*The task*.
Can you rewrite the records, starting with the line that contains "Task: Show All packages category" and going on through the end of the records, with "screenshot" swapped for "screen capture" and everything else unchanged? Leave the pictures out of your answer.

*Supplied material*.
_____

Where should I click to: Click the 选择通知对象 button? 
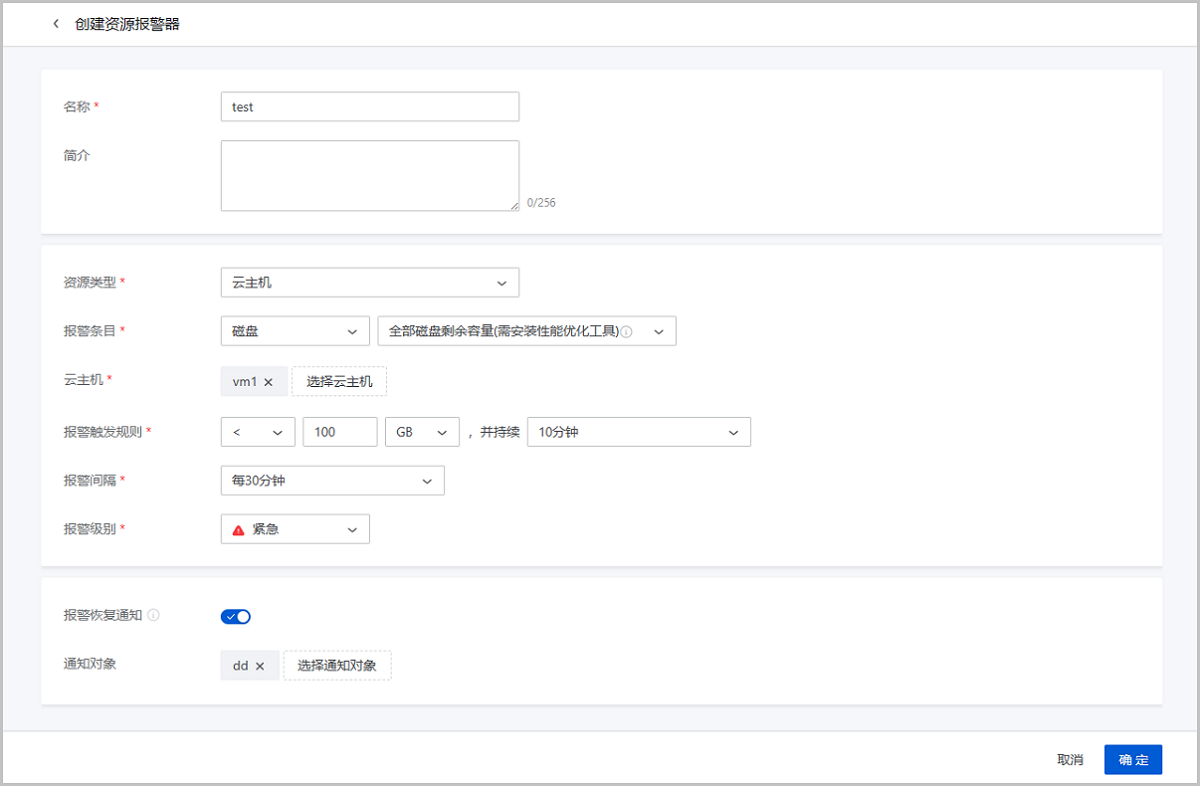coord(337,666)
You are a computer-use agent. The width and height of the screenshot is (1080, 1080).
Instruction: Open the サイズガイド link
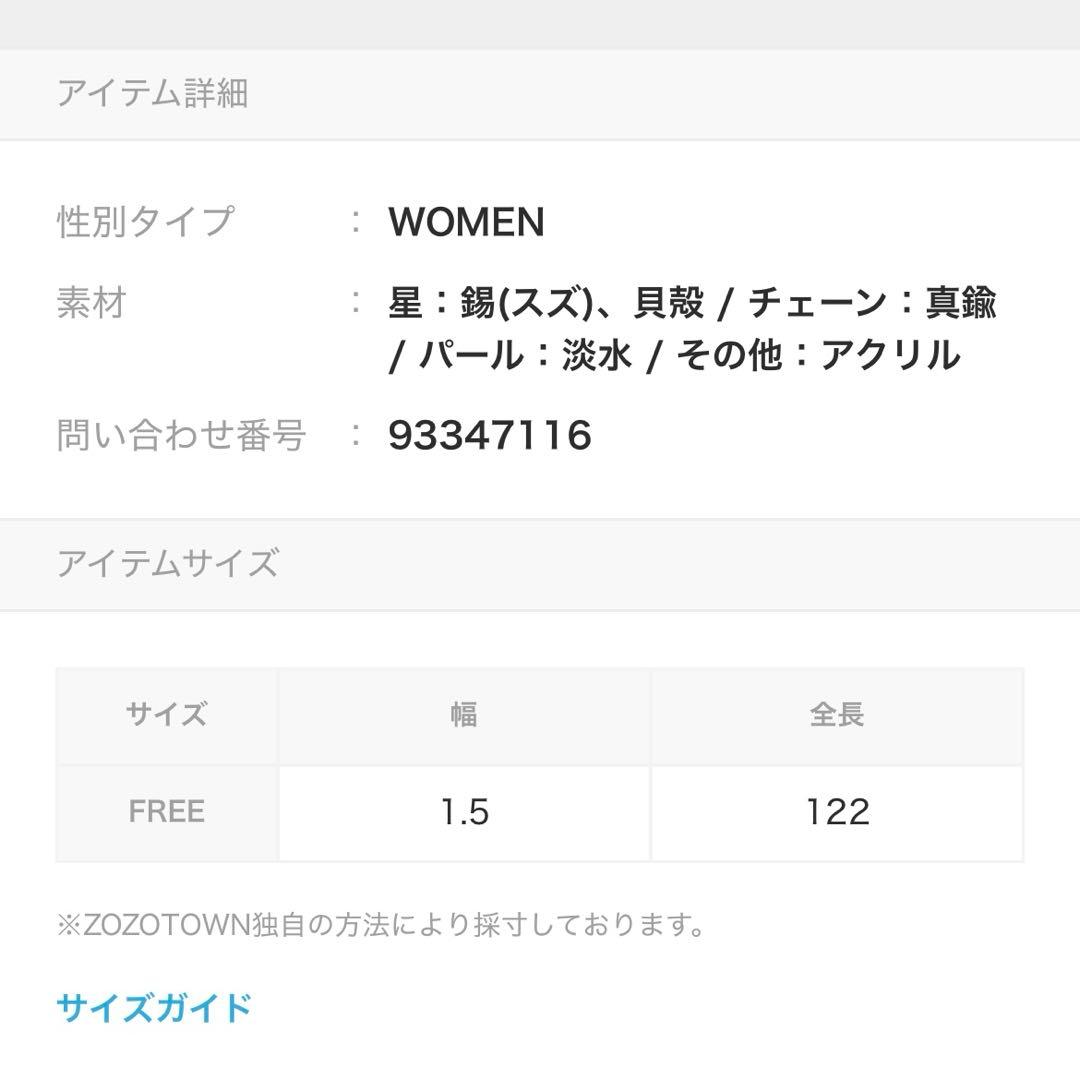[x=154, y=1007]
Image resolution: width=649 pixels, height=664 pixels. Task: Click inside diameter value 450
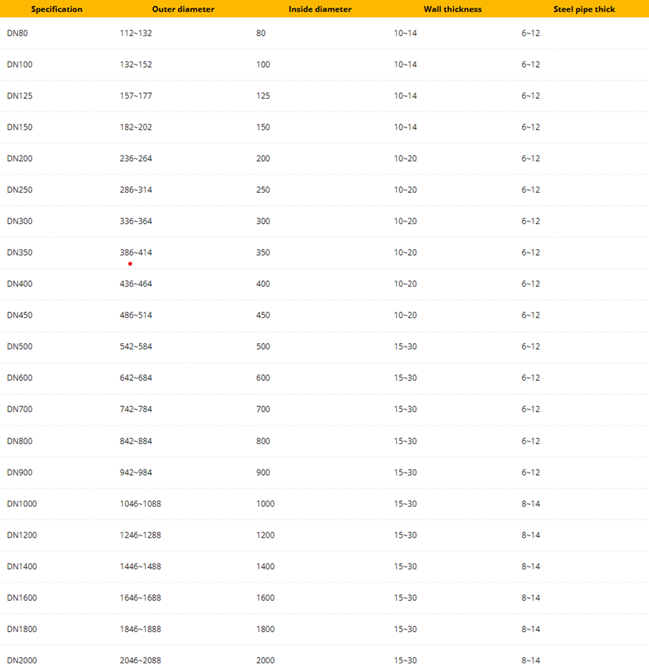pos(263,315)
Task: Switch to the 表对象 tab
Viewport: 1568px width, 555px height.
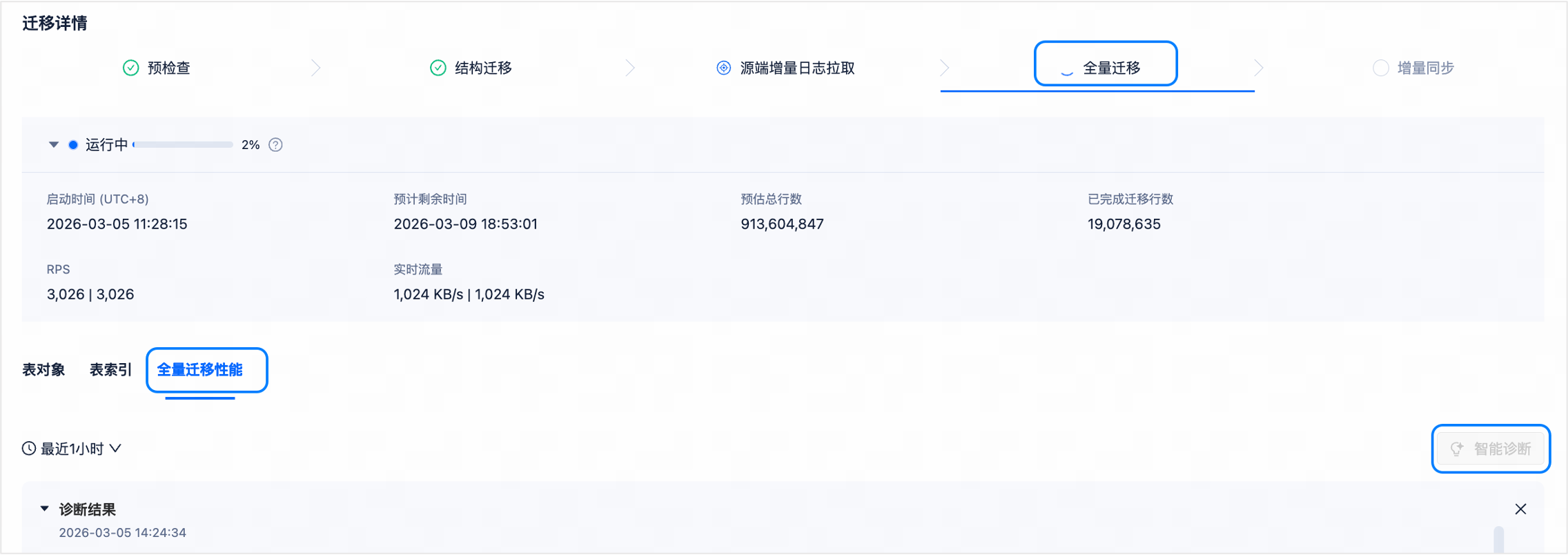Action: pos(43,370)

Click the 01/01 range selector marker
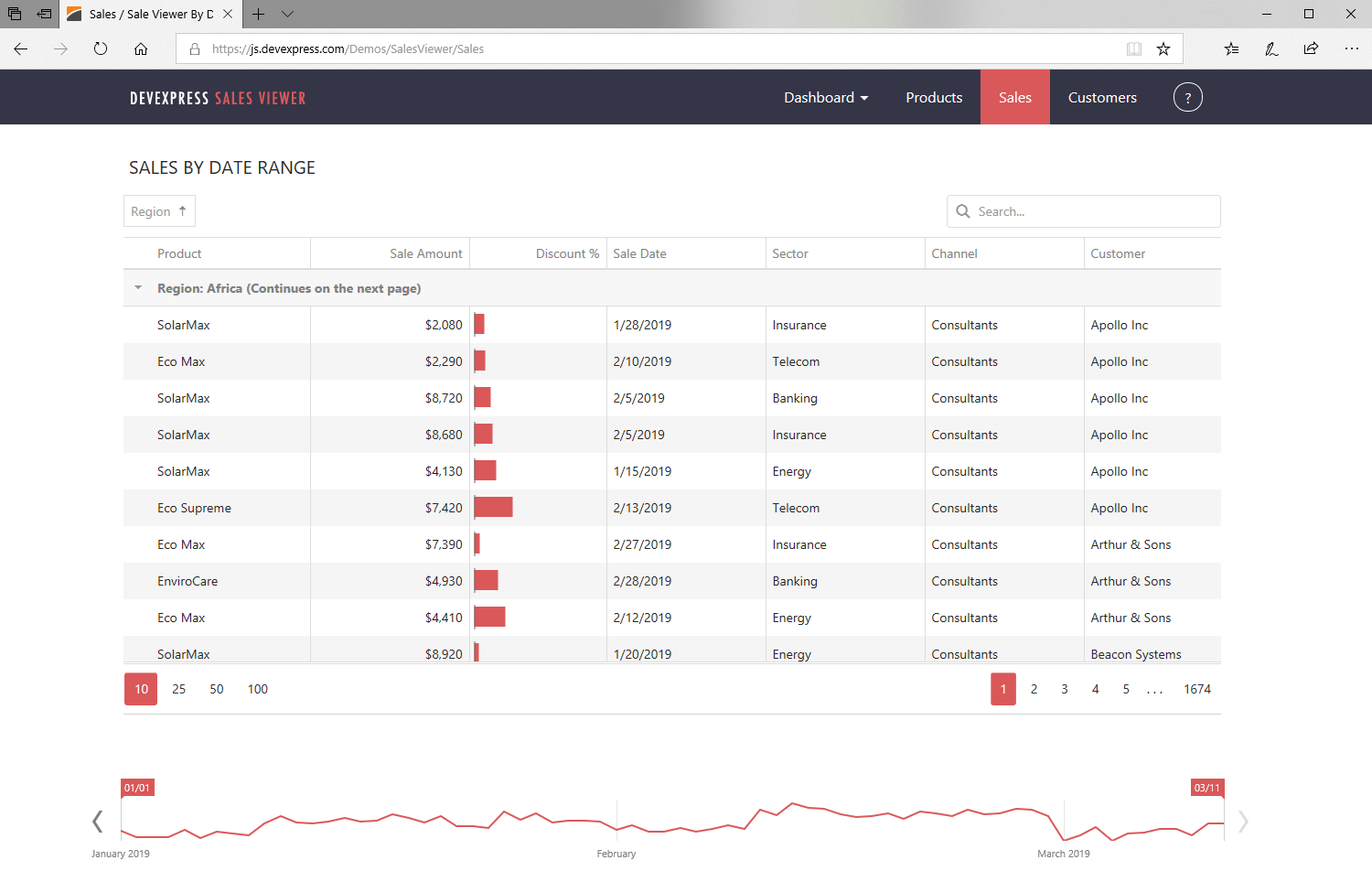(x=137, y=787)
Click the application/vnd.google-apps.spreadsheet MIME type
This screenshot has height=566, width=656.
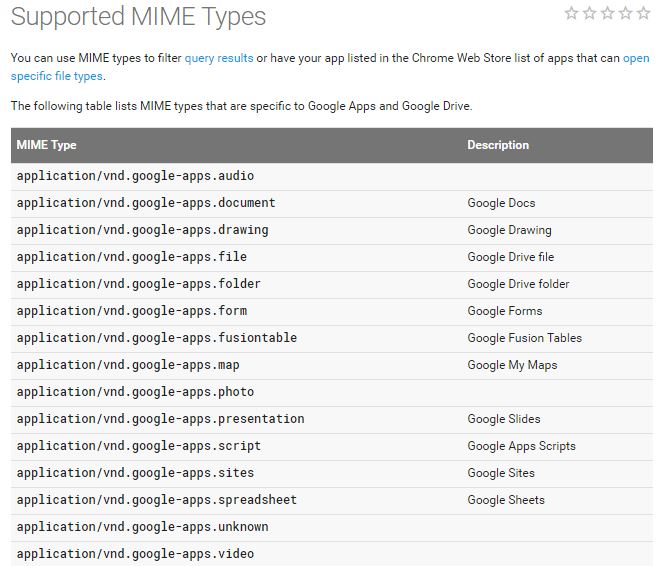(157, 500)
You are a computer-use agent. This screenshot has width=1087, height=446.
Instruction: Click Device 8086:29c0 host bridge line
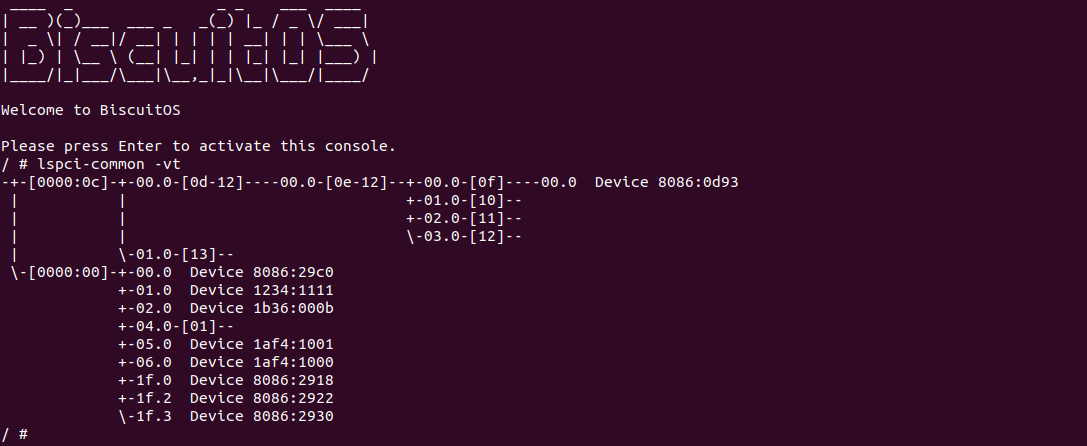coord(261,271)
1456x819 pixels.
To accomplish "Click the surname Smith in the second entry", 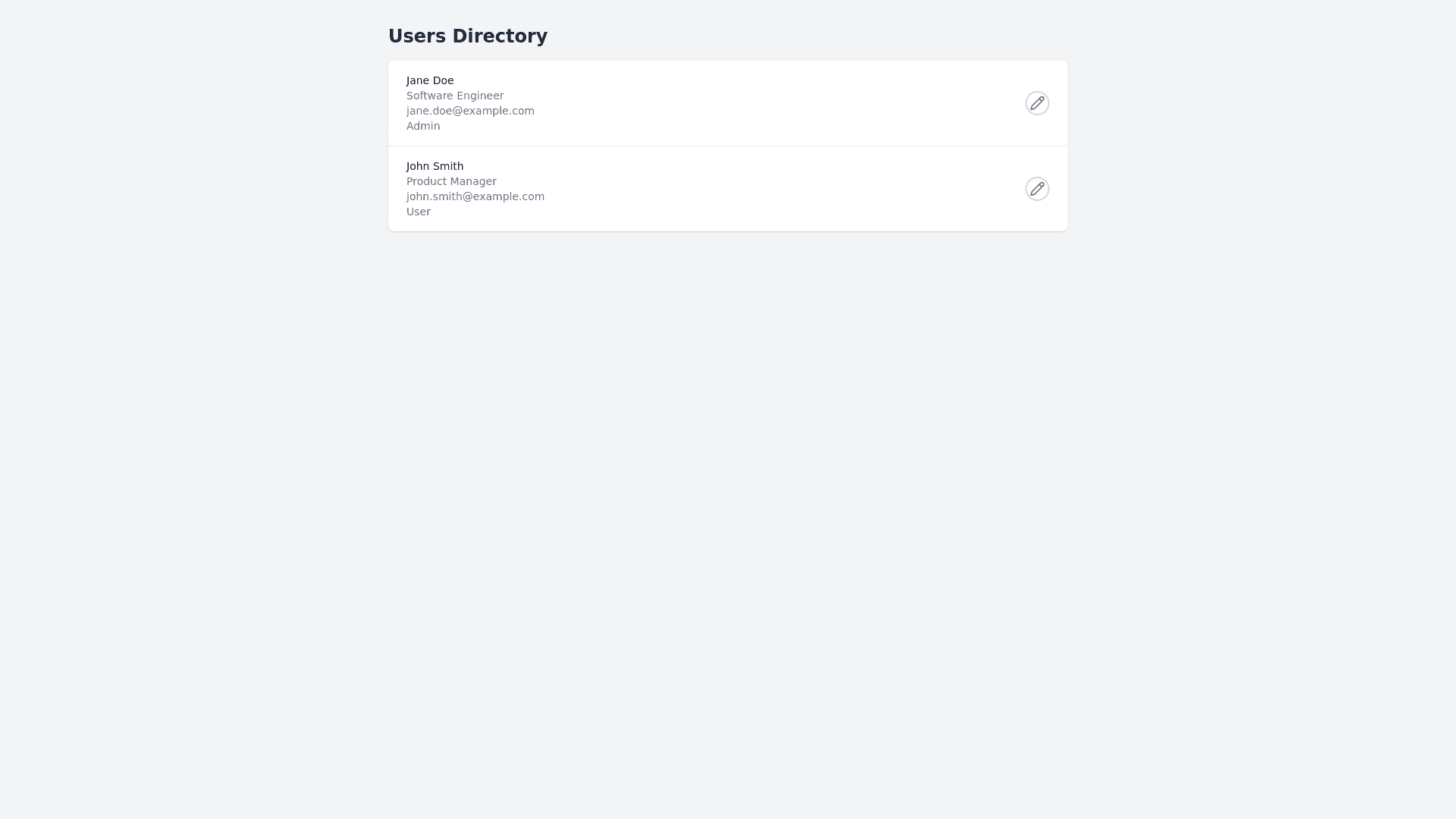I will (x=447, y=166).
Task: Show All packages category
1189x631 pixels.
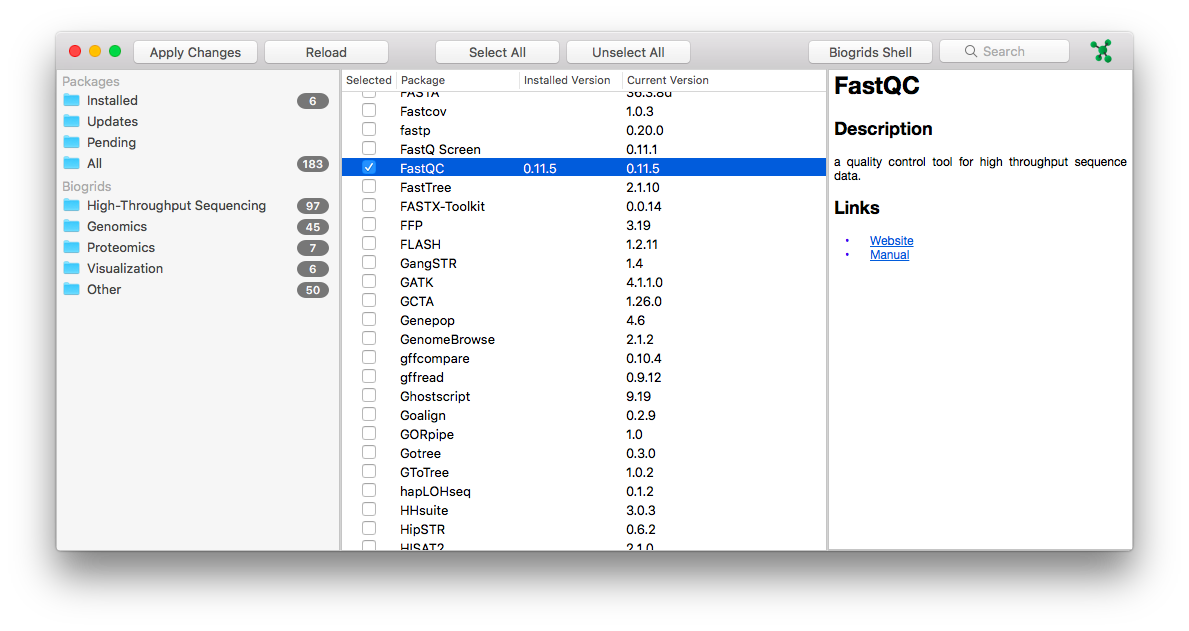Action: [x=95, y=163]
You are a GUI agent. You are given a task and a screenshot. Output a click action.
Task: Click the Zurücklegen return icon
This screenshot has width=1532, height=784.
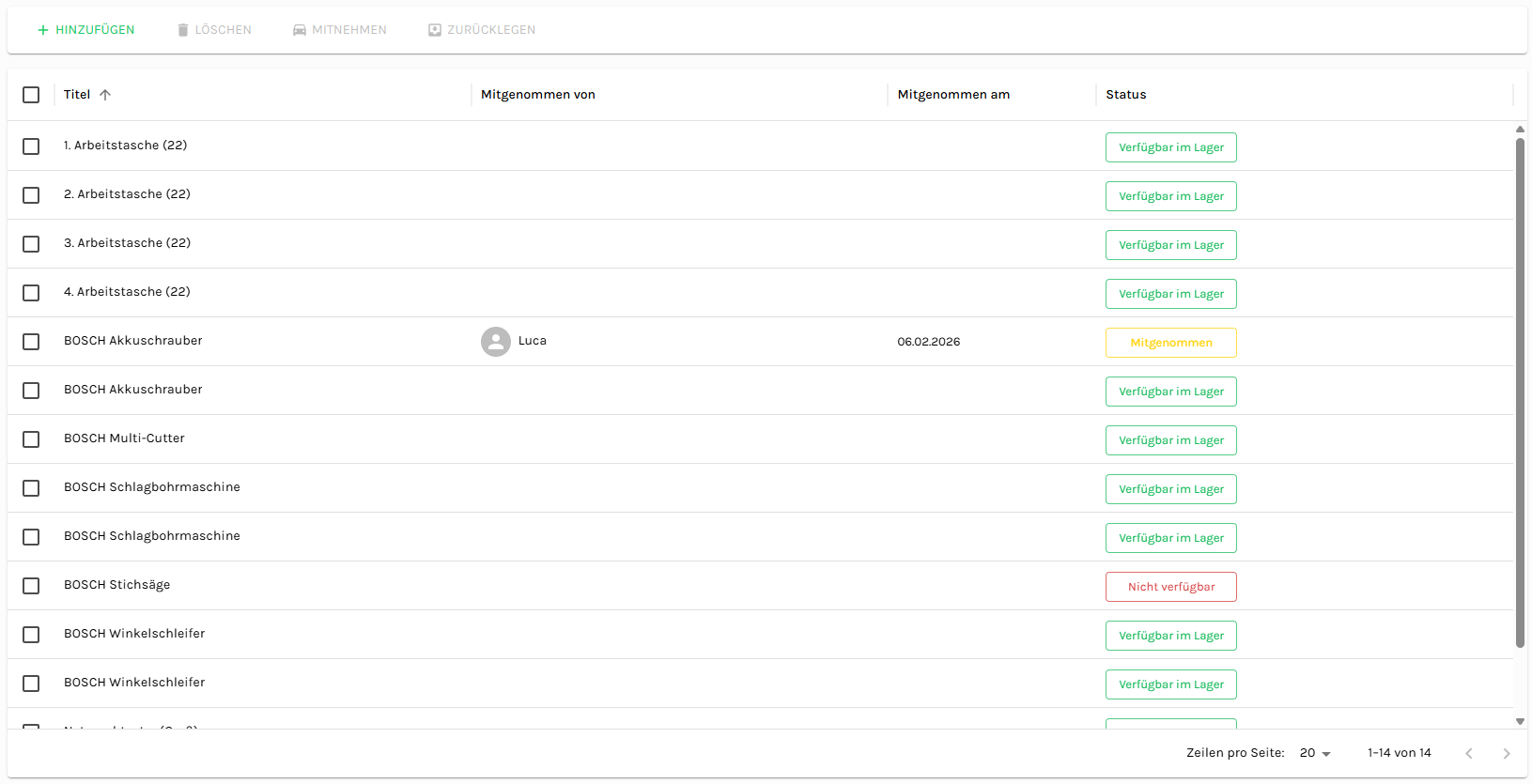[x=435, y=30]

_____

*Task output*.
Task: Show All packages category
1189x631 pixels.
Action: [x=95, y=163]
You are a GUI agent. You are given a task and a screen capture. Output a click action.
Task: Click the Zurücklegen return icon
This screen capture has width=1532, height=784.
[x=435, y=30]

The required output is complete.